** Start EXCERPTED RECORDS **

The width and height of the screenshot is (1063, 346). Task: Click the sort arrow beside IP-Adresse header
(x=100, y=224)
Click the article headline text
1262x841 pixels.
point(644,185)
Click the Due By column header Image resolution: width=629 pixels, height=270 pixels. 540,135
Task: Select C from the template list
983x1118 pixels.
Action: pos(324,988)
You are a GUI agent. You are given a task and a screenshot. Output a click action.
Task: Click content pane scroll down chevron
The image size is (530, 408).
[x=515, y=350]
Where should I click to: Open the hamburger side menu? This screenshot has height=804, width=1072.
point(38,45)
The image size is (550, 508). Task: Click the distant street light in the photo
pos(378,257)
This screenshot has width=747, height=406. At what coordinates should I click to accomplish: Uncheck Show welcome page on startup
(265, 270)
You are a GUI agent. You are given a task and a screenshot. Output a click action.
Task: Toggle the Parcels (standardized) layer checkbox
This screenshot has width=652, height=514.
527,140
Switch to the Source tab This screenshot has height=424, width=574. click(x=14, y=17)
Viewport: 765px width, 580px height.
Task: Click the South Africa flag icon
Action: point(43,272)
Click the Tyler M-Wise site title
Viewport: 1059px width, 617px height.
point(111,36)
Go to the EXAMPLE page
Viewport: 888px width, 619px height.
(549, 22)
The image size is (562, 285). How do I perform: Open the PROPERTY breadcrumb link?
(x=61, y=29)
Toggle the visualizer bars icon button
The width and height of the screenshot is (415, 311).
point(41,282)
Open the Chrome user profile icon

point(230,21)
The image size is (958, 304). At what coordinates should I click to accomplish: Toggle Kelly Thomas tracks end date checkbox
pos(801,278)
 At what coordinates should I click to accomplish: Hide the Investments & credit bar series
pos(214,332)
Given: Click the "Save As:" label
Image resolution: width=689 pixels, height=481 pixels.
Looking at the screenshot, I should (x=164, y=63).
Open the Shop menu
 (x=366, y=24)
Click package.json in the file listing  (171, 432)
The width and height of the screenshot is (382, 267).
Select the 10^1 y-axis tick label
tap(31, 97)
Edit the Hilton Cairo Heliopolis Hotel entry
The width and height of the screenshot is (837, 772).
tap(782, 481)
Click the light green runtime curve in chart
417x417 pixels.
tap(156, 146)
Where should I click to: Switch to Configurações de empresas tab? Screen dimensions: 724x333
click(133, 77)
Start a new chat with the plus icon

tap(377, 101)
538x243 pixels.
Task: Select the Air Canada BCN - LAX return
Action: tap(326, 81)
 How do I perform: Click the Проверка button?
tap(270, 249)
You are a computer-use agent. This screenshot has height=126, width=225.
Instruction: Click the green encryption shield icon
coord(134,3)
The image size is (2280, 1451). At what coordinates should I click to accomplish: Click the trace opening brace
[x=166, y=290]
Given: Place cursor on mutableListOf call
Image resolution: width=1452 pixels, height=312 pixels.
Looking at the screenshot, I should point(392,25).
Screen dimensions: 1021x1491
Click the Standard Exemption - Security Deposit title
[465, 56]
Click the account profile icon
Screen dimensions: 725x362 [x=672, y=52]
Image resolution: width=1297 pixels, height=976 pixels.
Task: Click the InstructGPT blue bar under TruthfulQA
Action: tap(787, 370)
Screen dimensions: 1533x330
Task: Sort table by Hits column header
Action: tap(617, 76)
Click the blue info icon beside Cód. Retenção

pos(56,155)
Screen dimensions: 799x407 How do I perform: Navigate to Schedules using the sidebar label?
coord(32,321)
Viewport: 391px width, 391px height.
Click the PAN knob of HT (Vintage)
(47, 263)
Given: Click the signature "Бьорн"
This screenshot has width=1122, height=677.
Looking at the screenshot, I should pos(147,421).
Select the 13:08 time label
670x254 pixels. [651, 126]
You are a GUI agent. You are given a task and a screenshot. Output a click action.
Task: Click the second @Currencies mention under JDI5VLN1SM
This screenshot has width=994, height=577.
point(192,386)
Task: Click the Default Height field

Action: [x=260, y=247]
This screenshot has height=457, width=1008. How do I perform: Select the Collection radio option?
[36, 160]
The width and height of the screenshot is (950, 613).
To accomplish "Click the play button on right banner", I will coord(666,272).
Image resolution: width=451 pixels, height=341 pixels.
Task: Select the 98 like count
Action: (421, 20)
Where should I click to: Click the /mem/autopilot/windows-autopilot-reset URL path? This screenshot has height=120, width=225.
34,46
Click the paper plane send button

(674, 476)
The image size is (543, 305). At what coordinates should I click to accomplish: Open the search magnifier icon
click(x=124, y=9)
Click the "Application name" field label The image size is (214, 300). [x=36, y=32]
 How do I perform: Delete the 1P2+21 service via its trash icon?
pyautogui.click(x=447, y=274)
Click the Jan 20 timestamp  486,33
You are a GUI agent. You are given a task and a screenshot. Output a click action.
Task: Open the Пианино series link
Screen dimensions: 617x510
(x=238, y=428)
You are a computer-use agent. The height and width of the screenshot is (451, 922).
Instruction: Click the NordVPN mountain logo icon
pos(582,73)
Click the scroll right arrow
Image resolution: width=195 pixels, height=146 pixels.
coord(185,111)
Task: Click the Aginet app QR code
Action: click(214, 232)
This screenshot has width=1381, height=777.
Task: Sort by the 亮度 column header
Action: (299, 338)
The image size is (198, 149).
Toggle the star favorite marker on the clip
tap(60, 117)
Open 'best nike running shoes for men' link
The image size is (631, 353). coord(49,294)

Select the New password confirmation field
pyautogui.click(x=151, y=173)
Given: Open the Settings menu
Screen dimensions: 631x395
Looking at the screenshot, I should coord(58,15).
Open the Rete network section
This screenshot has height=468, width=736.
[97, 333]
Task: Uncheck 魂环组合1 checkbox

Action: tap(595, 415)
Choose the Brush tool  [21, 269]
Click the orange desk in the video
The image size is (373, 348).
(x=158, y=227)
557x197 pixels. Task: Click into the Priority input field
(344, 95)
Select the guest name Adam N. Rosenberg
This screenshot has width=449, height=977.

** End EXCERPTED RECORDS **

**TASK DIRECTIONS**: Convert the rows above into a JSON list of strings, with one string for each line and blank lines omitted.

**COMPLETE ANSWER**:
[
  "The width and height of the screenshot is (1063, 346). Task: Click the sort arrow beside IP-Adresse header",
  "(x=100, y=224)",
  "Click the article headline text",
  "1262x841 pixels.",
  "point(644,185)",
  "Click the Due By column header Image resolution: width=629 pixels, height=270 pixels. 540,135",
  "Task: Select C from the template list",
  "983x1118 pixels.",
  "Action: pos(324,988)",
  "You are a GUI agent. You are given a task and a screenshot. Output a click action.",
  "Task: Click content pane scroll down chevron",
  "The image size is (530, 408).",
  "[x=515, y=350]",
  "Where should I click to: Open the hamburger side menu? This screenshot has height=804, width=1072.",
  "point(38,45)",
  "The image size is (550, 508). Task: Click the distant street light in the photo",
  "pos(378,257)",
  "This screenshot has width=747, height=406. At what coordinates should I click to accomplish: Uncheck Show welcome page on startup",
  "(265, 270)",
  "You are a GUI agent. You are given a task and a screenshot. Output a click action.",
  "Task: Toggle the Parcels (standardized) layer checkbox",
  "This screenshot has width=652, height=514.",
  "527,140",
  "Switch to the Source tab This screenshot has height=424, width=574. click(x=14, y=17)",
  "Viewport: 765px width, 580px height.",
  "Task: Click the South Africa flag icon",
  "Action: point(43,272)",
  "Click the Tyler M-Wise site title",
  "Viewport: 1059px width, 617px height.",
  "point(111,36)",
  "Go to the EXAMPLE page",
  "Viewport: 888px width, 619px height.",
  "(549, 22)",
  "The image size is (562, 285). How do I perform: Open the PROPERTY breadcrumb link?",
  "(x=61, y=29)",
  "Toggle the visualizer bars icon button",
  "The width and height of the screenshot is (415, 311).",
  "point(41,282)",
  "Open the Chrome user profile icon",
  "point(230,21)",
  "The image size is (958, 304). At what coordinates should I click to accomplish: Toggle Kelly Thomas tracks end date checkbox",
  "pos(801,278)",
  " At what coordinates should I click to accomplish: Hide the Investments & credit bar series",
  "pos(214,332)",
  "Given: Click the \"Save As:\" label",
  "Image resolution: width=689 pixels, height=481 pixels.",
  "Looking at the screenshot, I should (x=164, y=63).",
  "Open the Shop menu",
  " (x=366, y=24)",
  "Click package.json in the file listing  (171, 432)",
  "The width and height of the screenshot is (382, 267).",
  "Select the 10^1 y-axis tick label",
  "tap(31, 97)",
  "Edit the Hilton Cairo Heliopolis Hotel entry",
  "The width and height of the screenshot is (837, 772).",
  "tap(782, 481)",
  "Click the light green runtime curve in chart",
  "417x417 pixels.",
  "tap(156, 146)",
  "Where should I click to: Switch to Configurações de empresas tab? Screen dimensions: 724x333",
  "click(133, 77)",
  "Start a new chat with the plus icon",
  "tap(377, 101)",
  "538x243 pixels.",
  "Task: Select the Air Canada BCN - LAX return",
  "Action: tap(326, 81)",
  " How do I perform: Click the Проверка button?",
  "tap(270, 249)",
  "You are a computer-use agent. This screenshot has height=126, width=225.",
  "Instruction: Click the green encryption shield icon",
  "coord(134,3)",
  "The image size is (2280, 1451). At what coordinates should I click to accomplish: Click the trace opening brace",
  "[x=166, y=290]",
  "Given: Place cursor on mutableListOf call",
  "Image resolution: width=1452 pixels, height=312 pixels.",
  "Looking at the screenshot, I should point(392,25).",
  "Screen dimensions: 1021x1491",
  "Click the Standard Exemption - Security Deposit title",
  "[465, 56]",
  "Click the account profile icon",
  "Screen dimensions: 725x362 [x=672, y=52]",
  "Image resolution: width=1297 pixels, height=976 pixels.",
  "Task: Click the InstructGPT blue bar under TruthfulQA",
  "Action: tap(787, 370)",
  "Screen dimensions: 1533x330",
  "Task: Sort table by Hits column header",
  "Action: tap(617, 76)",
  "Click the blue info icon beside Cód. Retenção",
  "pos(56,155)",
  "Screen dimensions: 799x407 How do I perform: Navigate to Schedules using the sidebar label?",
  "coord(32,321)",
  "Viewport: 391px width, 391px height.",
  "Click the PAN knob of HT (Vintage)",
  "(47, 263)",
  "Given: Click the signature \"Бьорн\"",
  "This screenshot has width=1122, height=677.",
  "Looking at the screenshot, I should pos(147,421).",
  "Select the 13:08 time label",
  "670x254 pixels. [651, 126]",
  "You are a GUI agent. You are given a task and a screenshot. Output a click action.",
  "Task: Click the second @Currencies mention under JDI5VLN1SM",
  "This screenshot has width=994, height=577.",
  "point(192,386)",
  "Task: Click the Default Height field",
  "Action: [x=260, y=247]",
  "This screenshot has height=457, width=1008. How do I perform: Select the Collection radio option?",
  "[36, 160]",
  "The width and height of the screenshot is (950, 613).",
  "To accomplish \"Click the play button on right banner\", I will coord(666,272).",
  "Image resolution: width=451 pixels, height=341 pixels.",
  "Task: Select the 98 like count",
  "Action: (421, 20)",
  "Where should I click to: Click the /mem/autopilot/windows-autopilot-reset URL path? This screenshot has height=120, width=225.",
  "34,46",
  "Click the paper plane send button",
  "(674, 476)",
  "The image size is (543, 305). At what coordinates should I click to accomplish: Open the search magnifier icon",
  "click(x=124, y=9)",
  "Click the \"Application name\" field label The image size is (214, 300). [x=36, y=32]",
  " How do I perform: Delete the 1P2+21 service via its trash icon?",
  "pyautogui.click(x=447, y=274)",
  "Click the Jan 20 timestamp  486,33",
  "You are a GUI agent. You are given a task and a screenshot. Output a click action.",
  "Task: Open the Пианино series link",
  "Screen dimensions: 617x510",
  "(x=238, y=428)",
  "You are a computer-use agent. The height and width of the screenshot is (451, 922).",
  "Instruction: Click the NordVPN mountain logo icon",
  "pos(582,73)",
  "Click the scroll right arrow",
  "Image resolution: width=195 pixels, height=146 pixels.",
  "coord(185,111)",
  "Task: Click the Aginet app QR code",
  "Action: click(214, 232)",
  "This screenshot has width=1381, height=777.",
  "Task: Sort by the 亮度 column header",
  "Action: (299, 338)",
  "The image size is (198, 149).",
  "Toggle the star favorite marker on the clip",
  "tap(60, 117)",
  "Open 'best nike running shoes for men' link",
  "The image size is (631, 353). coord(49,294)",
  "Select the New password confirmation field",
  "pyautogui.click(x=151, y=173)",
  "Given: Open the Settings menu",
  "Screen dimensions: 631x395",
  "Looking at the screenshot, I should coord(58,15).",
  "Open the Rete network section",
  "This screenshot has height=468, width=736.",
  "[97, 333]",
  "Task: Uncheck 魂环组合1 checkbox",
  "Action: tap(595, 415)",
  "Choose the Brush tool  [21, 269]",
  "Click the orange desk in the video",
  "The image size is (373, 348).",
  "(x=158, y=227)",
  "557x197 pixels. Task: Click into the Priority input field",
  "(344, 95)",
  "Select the guest name Adam N. Rosenberg",
  "This screenshot has width=449, height=977."
]